Exercise goal => The answer must consist of each line below that contains the string "will".

___ Input data

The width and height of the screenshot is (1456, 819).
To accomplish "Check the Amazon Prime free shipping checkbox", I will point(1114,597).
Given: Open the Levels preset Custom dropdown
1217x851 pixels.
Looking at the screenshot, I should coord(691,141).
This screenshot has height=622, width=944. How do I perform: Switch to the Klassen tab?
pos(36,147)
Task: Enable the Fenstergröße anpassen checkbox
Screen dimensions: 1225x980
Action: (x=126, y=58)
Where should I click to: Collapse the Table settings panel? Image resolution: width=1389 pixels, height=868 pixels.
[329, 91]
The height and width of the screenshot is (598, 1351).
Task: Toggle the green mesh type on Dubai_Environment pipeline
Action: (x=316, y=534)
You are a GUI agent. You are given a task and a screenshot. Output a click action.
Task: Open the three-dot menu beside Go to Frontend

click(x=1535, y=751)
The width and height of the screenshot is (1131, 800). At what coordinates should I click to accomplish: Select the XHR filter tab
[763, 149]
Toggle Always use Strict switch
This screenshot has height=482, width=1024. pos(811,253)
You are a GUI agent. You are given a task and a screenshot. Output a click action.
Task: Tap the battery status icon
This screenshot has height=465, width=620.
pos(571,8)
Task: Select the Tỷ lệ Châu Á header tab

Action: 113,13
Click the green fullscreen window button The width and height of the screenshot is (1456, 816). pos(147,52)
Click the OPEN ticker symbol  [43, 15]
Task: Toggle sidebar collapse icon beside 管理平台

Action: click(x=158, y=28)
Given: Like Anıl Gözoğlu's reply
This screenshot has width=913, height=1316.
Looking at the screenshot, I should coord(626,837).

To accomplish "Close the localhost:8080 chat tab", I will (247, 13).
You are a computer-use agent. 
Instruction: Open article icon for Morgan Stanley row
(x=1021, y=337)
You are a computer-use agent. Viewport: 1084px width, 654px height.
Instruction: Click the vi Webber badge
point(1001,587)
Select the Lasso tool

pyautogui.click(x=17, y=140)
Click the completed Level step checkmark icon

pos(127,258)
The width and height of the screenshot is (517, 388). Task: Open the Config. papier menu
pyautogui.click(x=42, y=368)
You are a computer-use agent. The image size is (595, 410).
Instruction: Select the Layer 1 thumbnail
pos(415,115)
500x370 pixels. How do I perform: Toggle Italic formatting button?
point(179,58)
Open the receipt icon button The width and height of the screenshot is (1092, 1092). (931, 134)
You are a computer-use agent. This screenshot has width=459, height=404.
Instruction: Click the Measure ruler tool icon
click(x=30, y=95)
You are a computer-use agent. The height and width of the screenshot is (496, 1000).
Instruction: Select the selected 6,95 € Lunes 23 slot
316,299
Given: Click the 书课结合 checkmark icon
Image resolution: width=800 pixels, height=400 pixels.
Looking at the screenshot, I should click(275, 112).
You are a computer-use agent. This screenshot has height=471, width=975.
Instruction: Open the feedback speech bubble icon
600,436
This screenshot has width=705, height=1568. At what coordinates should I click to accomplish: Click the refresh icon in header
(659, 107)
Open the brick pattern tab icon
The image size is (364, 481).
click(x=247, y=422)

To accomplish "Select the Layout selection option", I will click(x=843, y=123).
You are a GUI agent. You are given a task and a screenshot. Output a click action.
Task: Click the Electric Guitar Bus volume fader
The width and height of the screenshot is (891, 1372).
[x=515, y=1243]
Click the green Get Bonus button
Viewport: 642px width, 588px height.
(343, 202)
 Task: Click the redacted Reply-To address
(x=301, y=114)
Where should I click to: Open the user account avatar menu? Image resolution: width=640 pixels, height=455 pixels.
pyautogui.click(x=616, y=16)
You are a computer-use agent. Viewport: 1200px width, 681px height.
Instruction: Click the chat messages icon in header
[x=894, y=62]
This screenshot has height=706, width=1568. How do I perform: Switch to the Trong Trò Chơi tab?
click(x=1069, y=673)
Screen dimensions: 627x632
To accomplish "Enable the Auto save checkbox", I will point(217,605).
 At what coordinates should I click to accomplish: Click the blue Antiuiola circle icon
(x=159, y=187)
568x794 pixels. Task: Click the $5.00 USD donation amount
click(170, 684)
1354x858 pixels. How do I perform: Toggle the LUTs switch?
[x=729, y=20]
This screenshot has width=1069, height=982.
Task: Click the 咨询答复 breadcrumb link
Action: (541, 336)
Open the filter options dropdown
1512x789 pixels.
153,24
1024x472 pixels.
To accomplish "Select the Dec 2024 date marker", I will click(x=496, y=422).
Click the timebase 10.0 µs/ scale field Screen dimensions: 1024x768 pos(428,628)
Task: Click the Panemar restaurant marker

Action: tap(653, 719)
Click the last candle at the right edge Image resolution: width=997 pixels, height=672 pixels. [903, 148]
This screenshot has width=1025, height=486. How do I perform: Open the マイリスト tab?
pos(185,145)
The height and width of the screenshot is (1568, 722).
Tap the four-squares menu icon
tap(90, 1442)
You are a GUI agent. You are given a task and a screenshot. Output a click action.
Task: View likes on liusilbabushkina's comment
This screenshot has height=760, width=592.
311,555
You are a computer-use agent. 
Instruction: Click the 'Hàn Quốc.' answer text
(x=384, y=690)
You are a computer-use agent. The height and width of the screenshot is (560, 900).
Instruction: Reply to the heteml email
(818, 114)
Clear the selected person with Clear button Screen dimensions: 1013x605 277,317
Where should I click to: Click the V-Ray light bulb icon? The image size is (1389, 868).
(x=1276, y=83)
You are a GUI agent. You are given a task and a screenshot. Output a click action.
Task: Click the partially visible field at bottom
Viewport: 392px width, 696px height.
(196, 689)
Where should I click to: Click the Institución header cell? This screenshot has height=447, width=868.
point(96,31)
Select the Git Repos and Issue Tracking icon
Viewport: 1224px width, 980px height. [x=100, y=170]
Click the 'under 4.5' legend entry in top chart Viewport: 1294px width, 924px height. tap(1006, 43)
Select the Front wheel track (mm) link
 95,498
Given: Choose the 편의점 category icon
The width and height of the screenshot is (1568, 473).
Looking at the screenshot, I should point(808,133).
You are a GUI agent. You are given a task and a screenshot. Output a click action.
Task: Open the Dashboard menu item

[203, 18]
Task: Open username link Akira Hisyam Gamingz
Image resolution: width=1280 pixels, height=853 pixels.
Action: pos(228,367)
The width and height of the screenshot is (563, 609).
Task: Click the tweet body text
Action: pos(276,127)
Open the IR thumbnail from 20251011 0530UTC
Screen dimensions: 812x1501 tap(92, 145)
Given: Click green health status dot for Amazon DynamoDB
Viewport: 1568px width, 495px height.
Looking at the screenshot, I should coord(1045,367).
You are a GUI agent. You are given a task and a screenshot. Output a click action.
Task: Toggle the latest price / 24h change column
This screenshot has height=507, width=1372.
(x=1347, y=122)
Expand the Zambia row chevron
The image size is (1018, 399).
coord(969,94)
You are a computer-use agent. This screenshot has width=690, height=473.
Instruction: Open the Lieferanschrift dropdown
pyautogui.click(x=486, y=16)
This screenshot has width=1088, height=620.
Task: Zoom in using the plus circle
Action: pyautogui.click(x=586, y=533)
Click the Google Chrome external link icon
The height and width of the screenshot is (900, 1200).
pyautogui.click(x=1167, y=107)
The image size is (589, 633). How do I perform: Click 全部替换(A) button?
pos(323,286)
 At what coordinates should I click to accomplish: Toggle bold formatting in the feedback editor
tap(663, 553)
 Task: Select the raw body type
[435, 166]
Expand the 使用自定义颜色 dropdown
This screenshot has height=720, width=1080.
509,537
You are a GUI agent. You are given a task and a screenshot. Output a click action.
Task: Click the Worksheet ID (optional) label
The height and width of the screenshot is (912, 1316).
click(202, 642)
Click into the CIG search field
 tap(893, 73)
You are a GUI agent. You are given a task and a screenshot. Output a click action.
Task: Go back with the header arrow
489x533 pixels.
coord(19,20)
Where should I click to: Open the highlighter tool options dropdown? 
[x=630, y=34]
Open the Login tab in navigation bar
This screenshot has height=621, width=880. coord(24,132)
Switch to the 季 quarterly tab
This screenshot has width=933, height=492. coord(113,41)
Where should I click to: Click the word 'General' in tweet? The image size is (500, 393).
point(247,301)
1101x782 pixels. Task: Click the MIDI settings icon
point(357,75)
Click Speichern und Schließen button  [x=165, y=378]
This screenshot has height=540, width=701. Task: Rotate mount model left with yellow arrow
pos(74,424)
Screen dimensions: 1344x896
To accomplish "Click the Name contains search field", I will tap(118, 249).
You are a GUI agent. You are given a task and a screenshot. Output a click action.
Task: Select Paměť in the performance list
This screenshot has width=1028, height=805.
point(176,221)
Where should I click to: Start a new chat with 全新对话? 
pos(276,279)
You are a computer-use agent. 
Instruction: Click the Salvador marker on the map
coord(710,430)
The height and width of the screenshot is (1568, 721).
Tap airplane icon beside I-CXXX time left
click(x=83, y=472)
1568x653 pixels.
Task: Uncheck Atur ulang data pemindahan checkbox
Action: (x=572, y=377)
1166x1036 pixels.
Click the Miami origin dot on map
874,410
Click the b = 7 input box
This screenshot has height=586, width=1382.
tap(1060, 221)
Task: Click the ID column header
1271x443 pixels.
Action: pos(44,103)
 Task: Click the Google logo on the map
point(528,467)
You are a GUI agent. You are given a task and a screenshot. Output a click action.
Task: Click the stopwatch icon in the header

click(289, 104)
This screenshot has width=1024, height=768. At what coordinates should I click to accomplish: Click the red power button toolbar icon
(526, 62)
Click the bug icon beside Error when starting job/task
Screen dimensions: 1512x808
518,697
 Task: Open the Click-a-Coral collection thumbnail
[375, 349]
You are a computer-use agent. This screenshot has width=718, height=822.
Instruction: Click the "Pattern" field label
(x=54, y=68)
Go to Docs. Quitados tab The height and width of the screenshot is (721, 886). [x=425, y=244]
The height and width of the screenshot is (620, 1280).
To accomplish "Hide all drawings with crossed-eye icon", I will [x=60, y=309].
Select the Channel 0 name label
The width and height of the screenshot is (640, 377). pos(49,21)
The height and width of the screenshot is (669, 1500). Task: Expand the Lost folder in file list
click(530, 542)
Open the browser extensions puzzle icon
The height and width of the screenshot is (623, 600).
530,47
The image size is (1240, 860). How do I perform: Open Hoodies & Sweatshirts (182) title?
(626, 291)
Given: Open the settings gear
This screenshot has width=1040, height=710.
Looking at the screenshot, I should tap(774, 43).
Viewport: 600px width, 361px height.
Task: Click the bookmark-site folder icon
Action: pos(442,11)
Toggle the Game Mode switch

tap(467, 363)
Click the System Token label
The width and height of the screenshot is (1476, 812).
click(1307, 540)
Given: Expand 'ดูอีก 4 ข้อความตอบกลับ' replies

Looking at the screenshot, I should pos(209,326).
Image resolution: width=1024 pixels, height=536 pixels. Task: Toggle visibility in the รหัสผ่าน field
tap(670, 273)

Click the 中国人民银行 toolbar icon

______

Reply =>
To accomplish "Check the Amazon Prime free shipping checkbox", I will point(1114,597).
To accomplish "Close the localhost:8080 chat tab", I will (247, 13).
To accomplish "Select the Layout selection option", I will click(x=843, y=123).
To accomplish "Enable the Auto save checkbox", I will point(217,605).
To accomplish "Select the Dec 2024 date marker", I will click(x=496, y=422).
To accomplish "Click the Name contains search field", I will tap(118, 249).
To accomplish "Hide all drawings with crossed-eye icon", I will [x=60, y=309].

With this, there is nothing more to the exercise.